While summer may be wrapping up, wildfire season isn’t over just yet.
The Ministry of Forests is urging people in B.C. to be careful about their use of fire over the coming long weekend.
The ministry says there is still potential for forest fuels and grasslands to dry out in many areas of the province with warm weather expected to continue.
There are already wildfires that are burning, with the potential for new, naturally occurring fires. Meanwhile, human-caused fires are preventable.
“I hope that all British Columbians can enjoy the Labour Day long weekend with friends and family,” said Forests Minister Doug Donaldson. “While this fire season hasn’t been as active as the past two summers, we still need everyone to remain vigilant and act responsibly.”
The BC Wildfire Service responded to 696 wildfires throughout the province between April 1 and Aug. 28. Fifty-seven per cent of those fires were caused by people.
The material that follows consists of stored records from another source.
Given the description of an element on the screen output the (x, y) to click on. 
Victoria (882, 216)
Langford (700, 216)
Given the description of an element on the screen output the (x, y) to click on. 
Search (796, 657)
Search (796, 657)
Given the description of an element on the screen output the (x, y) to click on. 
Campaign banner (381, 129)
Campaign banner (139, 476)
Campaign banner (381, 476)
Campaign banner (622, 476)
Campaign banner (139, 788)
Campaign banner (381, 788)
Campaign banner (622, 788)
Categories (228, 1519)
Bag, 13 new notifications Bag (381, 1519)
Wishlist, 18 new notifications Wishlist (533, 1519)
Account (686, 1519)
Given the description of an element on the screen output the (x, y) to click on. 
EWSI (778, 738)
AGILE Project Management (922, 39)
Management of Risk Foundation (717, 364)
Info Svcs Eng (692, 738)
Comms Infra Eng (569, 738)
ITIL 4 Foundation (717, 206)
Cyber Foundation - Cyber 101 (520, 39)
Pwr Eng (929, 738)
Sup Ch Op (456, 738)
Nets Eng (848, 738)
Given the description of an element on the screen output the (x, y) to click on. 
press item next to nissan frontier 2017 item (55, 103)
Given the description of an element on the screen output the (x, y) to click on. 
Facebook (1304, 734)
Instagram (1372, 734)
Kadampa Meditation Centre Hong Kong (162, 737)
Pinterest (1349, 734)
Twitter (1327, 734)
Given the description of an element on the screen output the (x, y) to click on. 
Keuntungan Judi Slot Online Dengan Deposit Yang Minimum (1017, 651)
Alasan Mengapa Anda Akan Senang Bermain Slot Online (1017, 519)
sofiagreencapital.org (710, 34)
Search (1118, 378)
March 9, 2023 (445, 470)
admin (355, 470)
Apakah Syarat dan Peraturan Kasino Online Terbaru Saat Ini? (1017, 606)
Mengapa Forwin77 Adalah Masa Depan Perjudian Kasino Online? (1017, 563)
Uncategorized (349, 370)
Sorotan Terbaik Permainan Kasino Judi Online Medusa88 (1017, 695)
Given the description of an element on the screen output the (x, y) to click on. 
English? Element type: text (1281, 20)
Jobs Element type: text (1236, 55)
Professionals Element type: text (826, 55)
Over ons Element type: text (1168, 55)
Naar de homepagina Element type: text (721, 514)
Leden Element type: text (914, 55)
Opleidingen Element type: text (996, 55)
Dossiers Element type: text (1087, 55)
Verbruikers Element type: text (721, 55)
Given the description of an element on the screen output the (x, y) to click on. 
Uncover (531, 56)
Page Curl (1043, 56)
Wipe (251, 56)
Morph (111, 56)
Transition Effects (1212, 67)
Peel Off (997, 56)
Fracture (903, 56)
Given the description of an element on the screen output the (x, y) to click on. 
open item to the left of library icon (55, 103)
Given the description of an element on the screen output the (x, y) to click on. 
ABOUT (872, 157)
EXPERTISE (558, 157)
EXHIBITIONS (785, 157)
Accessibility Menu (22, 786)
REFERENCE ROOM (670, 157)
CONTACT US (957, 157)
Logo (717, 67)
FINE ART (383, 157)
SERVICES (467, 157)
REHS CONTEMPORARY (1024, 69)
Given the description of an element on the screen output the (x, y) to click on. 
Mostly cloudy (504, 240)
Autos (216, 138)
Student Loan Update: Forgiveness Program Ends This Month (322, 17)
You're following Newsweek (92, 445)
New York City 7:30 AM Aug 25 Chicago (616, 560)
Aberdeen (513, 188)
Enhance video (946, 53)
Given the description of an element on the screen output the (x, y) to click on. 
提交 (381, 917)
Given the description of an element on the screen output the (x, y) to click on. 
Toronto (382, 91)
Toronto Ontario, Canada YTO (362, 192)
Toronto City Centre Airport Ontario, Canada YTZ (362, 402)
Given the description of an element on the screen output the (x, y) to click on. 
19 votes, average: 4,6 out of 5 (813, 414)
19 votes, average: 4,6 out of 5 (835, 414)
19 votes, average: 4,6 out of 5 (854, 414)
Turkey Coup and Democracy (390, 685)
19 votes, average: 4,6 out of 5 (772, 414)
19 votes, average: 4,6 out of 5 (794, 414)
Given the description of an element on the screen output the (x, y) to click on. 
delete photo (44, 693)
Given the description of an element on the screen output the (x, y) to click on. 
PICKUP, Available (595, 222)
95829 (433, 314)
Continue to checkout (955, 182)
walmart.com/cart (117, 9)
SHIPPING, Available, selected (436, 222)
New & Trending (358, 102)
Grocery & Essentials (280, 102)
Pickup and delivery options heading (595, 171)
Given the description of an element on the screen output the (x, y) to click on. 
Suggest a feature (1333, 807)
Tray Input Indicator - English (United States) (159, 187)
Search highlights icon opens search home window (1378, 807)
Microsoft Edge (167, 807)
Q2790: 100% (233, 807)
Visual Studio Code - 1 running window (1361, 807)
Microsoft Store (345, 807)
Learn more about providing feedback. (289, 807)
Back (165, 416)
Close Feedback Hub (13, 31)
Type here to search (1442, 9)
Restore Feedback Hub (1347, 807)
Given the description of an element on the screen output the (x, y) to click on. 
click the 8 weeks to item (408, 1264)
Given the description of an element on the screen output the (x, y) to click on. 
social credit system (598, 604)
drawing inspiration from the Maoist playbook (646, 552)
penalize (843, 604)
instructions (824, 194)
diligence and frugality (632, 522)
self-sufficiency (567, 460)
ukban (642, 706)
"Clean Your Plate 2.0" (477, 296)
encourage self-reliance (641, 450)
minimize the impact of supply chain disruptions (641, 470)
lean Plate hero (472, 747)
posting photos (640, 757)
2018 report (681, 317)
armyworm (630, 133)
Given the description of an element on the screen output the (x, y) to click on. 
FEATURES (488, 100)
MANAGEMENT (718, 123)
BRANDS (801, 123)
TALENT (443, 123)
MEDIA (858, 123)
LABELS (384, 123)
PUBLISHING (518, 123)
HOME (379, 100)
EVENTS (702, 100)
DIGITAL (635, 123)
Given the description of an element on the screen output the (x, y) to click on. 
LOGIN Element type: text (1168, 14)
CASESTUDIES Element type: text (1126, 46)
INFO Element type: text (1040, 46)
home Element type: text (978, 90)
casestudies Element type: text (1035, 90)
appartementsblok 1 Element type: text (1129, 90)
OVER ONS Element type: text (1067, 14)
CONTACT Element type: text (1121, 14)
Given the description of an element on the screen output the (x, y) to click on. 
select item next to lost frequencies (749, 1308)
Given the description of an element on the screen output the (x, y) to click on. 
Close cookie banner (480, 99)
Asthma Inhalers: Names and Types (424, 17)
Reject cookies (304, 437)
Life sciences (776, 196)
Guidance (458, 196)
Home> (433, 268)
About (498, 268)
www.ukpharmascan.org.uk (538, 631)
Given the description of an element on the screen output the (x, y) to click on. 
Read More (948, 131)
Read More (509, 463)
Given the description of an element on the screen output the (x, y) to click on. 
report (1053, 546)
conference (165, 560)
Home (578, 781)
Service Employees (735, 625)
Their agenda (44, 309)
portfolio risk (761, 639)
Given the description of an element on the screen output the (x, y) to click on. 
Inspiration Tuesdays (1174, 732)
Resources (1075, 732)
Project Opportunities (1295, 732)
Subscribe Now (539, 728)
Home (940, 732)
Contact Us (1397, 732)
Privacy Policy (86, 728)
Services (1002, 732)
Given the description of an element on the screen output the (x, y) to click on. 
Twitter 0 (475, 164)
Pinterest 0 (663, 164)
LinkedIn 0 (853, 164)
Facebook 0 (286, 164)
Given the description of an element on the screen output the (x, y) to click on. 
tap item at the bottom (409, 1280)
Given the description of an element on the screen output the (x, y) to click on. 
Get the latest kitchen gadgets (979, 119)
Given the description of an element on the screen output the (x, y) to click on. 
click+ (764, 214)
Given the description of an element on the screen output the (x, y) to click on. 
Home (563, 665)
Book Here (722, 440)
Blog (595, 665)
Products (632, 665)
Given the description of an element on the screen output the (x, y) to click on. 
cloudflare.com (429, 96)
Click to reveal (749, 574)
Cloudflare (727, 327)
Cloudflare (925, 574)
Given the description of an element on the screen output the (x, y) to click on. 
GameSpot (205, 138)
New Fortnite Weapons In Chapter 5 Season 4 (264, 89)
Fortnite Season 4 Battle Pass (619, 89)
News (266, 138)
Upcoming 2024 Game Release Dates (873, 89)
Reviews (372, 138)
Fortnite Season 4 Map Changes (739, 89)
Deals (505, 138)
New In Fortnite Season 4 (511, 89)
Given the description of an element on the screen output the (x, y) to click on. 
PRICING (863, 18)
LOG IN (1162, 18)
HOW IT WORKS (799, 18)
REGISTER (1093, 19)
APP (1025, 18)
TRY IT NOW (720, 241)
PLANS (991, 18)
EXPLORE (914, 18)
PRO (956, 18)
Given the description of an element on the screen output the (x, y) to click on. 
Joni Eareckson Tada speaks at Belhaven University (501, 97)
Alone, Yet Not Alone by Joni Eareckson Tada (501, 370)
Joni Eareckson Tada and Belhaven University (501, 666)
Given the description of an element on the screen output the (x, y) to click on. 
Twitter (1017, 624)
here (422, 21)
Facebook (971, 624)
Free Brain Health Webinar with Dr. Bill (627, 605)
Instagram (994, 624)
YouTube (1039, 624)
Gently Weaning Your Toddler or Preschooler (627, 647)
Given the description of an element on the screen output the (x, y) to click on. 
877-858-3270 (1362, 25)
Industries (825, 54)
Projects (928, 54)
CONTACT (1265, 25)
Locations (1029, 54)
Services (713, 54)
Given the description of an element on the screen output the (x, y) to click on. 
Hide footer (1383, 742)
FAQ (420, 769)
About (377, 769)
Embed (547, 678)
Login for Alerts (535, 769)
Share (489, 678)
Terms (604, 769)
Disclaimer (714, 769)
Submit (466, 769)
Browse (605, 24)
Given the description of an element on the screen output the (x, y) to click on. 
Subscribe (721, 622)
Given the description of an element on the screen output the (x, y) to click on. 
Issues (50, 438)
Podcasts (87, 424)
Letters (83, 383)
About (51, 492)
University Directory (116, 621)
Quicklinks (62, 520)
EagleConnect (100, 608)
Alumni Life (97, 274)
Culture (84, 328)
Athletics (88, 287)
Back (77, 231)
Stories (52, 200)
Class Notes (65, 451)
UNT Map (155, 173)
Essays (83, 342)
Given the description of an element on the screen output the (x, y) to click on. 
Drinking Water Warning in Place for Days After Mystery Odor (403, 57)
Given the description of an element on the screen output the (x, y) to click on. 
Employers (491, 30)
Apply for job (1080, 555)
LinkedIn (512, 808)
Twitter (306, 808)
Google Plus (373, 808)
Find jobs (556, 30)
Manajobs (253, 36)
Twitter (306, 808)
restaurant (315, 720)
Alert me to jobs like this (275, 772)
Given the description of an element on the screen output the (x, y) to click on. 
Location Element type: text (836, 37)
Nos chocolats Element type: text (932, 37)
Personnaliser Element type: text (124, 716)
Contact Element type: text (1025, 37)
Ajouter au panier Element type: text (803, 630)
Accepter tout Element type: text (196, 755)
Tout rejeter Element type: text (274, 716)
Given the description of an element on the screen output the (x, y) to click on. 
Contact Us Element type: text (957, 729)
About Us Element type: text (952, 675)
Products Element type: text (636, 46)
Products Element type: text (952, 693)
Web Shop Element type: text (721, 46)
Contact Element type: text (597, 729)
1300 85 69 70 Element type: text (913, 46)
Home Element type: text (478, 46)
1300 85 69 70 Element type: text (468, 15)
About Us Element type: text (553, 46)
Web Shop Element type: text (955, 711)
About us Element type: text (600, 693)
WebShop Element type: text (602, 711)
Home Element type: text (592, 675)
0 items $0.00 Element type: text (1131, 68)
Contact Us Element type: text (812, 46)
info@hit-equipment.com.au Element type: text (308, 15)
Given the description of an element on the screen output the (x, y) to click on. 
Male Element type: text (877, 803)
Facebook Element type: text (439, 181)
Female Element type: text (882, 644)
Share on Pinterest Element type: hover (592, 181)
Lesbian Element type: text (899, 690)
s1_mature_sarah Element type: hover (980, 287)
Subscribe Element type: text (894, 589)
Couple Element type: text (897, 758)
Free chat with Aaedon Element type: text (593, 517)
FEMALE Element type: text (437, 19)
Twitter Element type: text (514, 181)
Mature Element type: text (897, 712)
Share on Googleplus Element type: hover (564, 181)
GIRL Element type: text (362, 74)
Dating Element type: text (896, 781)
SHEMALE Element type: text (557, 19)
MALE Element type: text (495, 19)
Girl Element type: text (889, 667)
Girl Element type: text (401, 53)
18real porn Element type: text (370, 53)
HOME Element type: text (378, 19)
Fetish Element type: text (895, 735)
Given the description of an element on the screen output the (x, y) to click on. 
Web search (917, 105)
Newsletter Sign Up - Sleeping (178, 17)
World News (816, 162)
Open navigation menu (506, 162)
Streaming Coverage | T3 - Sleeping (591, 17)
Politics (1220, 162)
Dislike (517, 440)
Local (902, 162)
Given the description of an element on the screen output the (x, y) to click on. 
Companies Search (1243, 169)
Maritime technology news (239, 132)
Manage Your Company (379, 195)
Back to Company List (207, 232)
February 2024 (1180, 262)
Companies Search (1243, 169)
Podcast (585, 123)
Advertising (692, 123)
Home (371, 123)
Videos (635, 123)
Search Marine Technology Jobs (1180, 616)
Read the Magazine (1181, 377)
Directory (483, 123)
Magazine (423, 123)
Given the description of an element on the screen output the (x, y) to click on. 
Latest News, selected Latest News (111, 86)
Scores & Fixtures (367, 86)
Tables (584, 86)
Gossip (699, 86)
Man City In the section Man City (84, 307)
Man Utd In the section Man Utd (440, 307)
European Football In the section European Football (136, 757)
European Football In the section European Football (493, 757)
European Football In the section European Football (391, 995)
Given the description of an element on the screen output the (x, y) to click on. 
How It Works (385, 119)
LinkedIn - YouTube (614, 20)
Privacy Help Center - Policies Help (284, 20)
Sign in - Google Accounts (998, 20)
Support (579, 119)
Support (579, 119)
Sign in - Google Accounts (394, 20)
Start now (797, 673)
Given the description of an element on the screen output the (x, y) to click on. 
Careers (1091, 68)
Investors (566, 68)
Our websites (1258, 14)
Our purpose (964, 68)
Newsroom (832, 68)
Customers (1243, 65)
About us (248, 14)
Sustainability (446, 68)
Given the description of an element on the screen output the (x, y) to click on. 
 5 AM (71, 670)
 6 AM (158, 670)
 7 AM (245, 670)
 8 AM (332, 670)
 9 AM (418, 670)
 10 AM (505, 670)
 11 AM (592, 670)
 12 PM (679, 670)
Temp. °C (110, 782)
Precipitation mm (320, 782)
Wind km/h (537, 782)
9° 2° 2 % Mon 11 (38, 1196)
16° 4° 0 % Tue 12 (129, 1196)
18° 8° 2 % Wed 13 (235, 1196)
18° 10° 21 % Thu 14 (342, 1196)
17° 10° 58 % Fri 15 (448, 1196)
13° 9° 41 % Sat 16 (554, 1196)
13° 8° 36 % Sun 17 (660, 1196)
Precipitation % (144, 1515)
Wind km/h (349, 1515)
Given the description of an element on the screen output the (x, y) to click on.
Over 21,141 hectares of land have been burned in B.C. since April 1.
Currently, campfires are allowed in all areas of the province that fall under BC Wildfire Service’s jurisdiction but local governments and other authorities like BC Parks have their own restrictions and bylaws that should be checked. A region-wide, blanket ban has not come down in Greater Victoria yet.
Campfires must not be larger than 0.5 metres high and 0.5 metres wide. The ministry says to never light a campfire or keep it burning in windy conditions because the wind may carry embers to other combustible material.
A fuel-free area where all flammable materials like grass, leaves and kindling are removed down to the soil, should be maintained around the campfire and the fire should never be left unattended.
It is also recommended to have a shovel or at least eight litres of water available to properly extinguish your campfire.
Those riding all-terrain vehicles or dirt bikes on Crown land must have a spark arrestor installed on the vehicle. The condition of the muffler should also be checked and buildup from hot spots should be cleared regularly. Smokers are being asked to dispose of cigarette butts responsibly as well.
Provincial conservation officers regularly patrol throughout B.C. and natural resource officers work closely with BC Wildfire Service staff to investigate the cause of wildfires and improper fire use when an open burning ban is in effect.
Anyone found in contravention of an open burning ban could receive a ticket of $1,150 and may have to pay an administrative penalty of up to $10,000. If convicted, they could be fined up to $100,000 or sentenced to one year in jail.
To report a wildfire, unattended campfire or open burning violation, call 1-800-663-5555 toll-free or *5555 on a cellphone.
Up-to-date information on wildfire activity, restrictions and more can be found at www.bcwildfire.ca or by calling 1 888-3-FOREST.